Classical Dances of India – Mohiniāṭṭam – Compiled by Aarthy Natarajan & Indira Kadambi


Mohiniāṭṭam is a dance form from Kerala in south-western India. The term Mohiniāṭṭam literally means ‘Dance of the Enchantress’. Mohiniāṭṭam was performed in the temple precincts of Keraḷa. It developed from the Dhévadhāsi dance system just like Bharathanātyam, Kūchipūḍi and Oḍissi. The word ‘Mohini’ refers to a maiden who exerts desire or steals the heart of the onlooker. There is a well known story of Lord Viṣhṇu taking on the guise of ‘Mohini’ to enthrall people, once in the Kūrmavathāram to distract the asuras and once to slay Bhasmāsurā.

History:The earliest known textual reference to Mohiniāṭṭam can be found in the Vyāvaharamāla, a Sanskrit text written by Mazhamangalam Nambūdhiri in the 16th century. Another reference on Mohiniāṭṭam can be found in the Oṭṭanthuḷḷal (a semi-classical and semi-folk dramatic art form of Keraḷa) script Ghośhayāthrā, authored by Kunchan Nambiār in the 18th century. The male members of the affluent and powerful Nambūdhiri and Nāir families exploited the Mohiniāṭṭam dancers. Gradually the dance was considered inappropriate and there were few takers for it. There is a considerable amount of disagreement among scholars regarding the antiquity of Mohiniāṭṭam. Most of them agree that it was during Maharāja Swāthi Thirunāl‘s rule in the 16th century that Mohiniāṭṭam achieved its refined form. The Maharāja of Travancore was a great patron of the arts and encouraged artistes, singers, dancers from all over the country to come and perform in his court. Bharathanātyam which was brought into Keraḷa by the Tanjore Quartet influenced Mohiniāṭṭam. The Maharājā was a great bhaktha of Lord Padhmanābhha and composed innumerable kruthis, padhams and varṇams in Hindusthāni as well as Karnātic rāgās, in his praise.

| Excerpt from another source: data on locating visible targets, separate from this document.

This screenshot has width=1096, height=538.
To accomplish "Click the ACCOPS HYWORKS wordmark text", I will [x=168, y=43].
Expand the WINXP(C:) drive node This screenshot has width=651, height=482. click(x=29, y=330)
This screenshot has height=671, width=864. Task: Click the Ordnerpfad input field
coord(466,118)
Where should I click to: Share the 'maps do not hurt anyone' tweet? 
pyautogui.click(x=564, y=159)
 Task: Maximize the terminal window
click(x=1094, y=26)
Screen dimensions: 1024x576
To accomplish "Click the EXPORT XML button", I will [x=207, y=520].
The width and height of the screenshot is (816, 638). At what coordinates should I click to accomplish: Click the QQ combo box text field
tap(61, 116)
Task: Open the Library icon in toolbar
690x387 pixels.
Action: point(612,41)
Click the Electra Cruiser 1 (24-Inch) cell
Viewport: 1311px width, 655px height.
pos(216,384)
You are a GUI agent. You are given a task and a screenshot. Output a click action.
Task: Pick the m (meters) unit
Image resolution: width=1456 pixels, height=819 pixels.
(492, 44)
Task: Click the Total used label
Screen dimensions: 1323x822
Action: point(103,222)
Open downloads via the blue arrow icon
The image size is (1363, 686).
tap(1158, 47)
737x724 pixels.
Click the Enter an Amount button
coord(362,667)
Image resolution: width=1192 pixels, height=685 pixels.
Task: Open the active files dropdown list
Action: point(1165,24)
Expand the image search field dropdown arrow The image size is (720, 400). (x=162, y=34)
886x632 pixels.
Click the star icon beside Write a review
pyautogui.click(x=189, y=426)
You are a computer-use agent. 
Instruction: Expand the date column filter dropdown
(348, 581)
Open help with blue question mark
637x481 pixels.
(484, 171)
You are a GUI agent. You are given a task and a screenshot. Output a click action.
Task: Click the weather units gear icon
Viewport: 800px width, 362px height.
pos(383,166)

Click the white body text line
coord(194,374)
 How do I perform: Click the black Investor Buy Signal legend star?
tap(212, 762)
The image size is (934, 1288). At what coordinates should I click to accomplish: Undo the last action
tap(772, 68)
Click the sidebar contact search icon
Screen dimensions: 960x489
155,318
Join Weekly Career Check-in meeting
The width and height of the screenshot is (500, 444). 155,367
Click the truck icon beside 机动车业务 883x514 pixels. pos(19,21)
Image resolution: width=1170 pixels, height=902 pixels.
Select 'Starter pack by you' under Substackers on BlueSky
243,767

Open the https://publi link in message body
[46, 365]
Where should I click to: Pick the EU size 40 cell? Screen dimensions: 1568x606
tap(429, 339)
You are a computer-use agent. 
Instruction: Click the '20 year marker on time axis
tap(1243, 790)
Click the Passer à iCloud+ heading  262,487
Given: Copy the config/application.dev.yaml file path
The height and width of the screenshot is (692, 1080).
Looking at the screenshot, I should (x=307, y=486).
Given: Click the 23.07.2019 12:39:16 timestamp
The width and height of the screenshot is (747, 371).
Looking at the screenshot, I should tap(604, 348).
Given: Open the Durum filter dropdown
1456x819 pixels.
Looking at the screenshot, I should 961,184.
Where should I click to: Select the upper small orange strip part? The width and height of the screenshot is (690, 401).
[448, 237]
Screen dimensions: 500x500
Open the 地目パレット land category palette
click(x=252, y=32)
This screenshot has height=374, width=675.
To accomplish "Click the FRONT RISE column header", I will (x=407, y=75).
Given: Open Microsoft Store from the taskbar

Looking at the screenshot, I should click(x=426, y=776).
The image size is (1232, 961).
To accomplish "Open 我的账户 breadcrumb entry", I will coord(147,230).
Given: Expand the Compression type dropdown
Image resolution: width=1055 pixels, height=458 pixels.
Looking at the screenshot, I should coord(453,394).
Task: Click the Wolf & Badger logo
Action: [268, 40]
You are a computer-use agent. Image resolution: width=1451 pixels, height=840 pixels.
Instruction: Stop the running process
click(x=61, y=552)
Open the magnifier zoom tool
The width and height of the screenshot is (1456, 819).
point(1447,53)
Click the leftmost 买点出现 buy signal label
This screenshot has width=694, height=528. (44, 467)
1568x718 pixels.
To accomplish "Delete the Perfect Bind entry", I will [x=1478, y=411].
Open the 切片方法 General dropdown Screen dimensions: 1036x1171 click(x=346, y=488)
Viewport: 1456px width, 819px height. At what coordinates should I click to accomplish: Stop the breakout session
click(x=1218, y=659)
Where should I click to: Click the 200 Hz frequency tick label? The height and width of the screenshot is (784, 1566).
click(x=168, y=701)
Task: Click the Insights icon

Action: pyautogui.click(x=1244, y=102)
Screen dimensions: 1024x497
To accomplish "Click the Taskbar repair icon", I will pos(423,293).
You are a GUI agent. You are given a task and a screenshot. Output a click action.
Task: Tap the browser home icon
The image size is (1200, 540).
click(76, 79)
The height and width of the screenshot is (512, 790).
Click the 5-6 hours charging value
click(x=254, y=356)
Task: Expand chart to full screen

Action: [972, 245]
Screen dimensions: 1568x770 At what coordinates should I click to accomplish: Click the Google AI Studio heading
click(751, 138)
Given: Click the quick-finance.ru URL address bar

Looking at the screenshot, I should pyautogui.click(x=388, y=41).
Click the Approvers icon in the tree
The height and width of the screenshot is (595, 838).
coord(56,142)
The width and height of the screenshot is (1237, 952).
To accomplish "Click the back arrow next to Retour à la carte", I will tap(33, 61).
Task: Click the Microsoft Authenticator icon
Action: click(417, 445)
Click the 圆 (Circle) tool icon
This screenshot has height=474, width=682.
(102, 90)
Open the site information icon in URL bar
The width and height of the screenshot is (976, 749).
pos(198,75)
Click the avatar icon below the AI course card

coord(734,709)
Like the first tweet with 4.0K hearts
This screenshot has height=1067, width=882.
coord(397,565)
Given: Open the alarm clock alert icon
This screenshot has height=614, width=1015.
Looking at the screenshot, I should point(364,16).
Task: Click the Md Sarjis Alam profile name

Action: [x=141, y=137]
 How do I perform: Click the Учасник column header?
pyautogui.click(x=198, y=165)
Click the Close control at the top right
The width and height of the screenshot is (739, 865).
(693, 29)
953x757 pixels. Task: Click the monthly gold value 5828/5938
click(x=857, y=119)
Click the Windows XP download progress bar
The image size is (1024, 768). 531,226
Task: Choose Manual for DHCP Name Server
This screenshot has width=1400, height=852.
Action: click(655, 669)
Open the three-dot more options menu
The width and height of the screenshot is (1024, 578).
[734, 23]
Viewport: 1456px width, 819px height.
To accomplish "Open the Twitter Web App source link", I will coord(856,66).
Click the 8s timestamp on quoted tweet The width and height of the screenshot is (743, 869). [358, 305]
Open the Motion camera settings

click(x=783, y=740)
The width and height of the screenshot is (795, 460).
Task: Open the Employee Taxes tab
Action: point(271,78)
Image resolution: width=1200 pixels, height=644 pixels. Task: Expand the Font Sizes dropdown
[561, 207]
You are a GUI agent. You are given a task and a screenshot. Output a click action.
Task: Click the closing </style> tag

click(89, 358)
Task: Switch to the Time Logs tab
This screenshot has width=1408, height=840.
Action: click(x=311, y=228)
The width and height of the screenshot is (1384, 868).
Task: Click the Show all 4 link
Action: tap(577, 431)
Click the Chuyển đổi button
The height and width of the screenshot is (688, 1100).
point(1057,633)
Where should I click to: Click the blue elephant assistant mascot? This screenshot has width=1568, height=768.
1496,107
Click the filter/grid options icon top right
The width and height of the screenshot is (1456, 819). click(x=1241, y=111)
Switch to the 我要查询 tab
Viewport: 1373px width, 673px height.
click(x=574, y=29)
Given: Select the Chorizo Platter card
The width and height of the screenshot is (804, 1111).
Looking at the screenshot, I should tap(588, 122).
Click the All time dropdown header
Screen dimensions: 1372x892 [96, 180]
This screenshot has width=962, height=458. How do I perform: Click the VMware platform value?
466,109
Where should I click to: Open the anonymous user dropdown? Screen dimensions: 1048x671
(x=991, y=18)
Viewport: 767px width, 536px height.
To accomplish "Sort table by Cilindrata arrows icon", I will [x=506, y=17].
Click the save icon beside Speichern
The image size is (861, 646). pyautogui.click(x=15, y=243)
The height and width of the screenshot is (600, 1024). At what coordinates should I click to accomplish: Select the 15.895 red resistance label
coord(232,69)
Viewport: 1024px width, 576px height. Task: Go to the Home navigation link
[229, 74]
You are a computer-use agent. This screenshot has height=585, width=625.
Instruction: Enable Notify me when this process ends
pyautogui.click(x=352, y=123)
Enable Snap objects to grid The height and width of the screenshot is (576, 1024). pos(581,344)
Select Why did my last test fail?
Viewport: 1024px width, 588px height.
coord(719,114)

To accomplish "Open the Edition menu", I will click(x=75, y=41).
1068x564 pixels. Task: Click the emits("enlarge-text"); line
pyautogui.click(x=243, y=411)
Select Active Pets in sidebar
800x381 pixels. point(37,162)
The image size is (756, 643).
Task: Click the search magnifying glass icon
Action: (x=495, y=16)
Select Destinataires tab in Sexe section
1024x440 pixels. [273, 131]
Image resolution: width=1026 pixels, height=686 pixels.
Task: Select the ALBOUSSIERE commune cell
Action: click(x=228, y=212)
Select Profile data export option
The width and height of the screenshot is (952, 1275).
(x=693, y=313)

The Maharājā’s padhams are always a part of a Mohiniāṭṭam dancer’s repertoire.

It was in the 20th century that Mohiniāṭṭam flourished. When Mahākavi Vaḷḷathōl set up his premiere institution for Kathakaḷi, the Keraḷa Kalāmaṇḍalam, he invited three famous Mohiniāṭṭam dancers, Kalpurathe Kunjukuṭṭi Ammā, Thoṭṭachéri Chinnamuammā and Kalyāṇi Kuṭṭi Ammā to teach Mohiniāṭṭam in his institution.  Due to the relentless work of researchers, scholars, performers of Mohiniāṭṭam, the dance form has achieved its present classical standing. Scholar-poet and theater thespian Kāvālam Nārāyaṇa Paṇikkar came forward with new compositions and researched theories so as to prevent Mohiniāṭṭam from imitating the Bharathanātyam repertoire, by emphasizing on the aesthetics and ethnic influence of the art form.

Costume: The Mohiniāṭṭam costume is always white or off white with gold or red border. Today, different coloured borders are used. Some dancers tie their costumes in a way similar to that of Bharathanātyam. Usually, Mohiniāṭṭam dancers tie their hair in a bundle on the left side with white flowers, and a simple ornament tied on the bun. A choker and a long chain (kāśhumālā) adorn the neck of the dancer. For the ears the dancer wears a ‘thōḍu’ which is circular coin like earring with Jhimkis or dangling earrings. The waist belt is also used .The makeup is done with emphasis given to the eyes.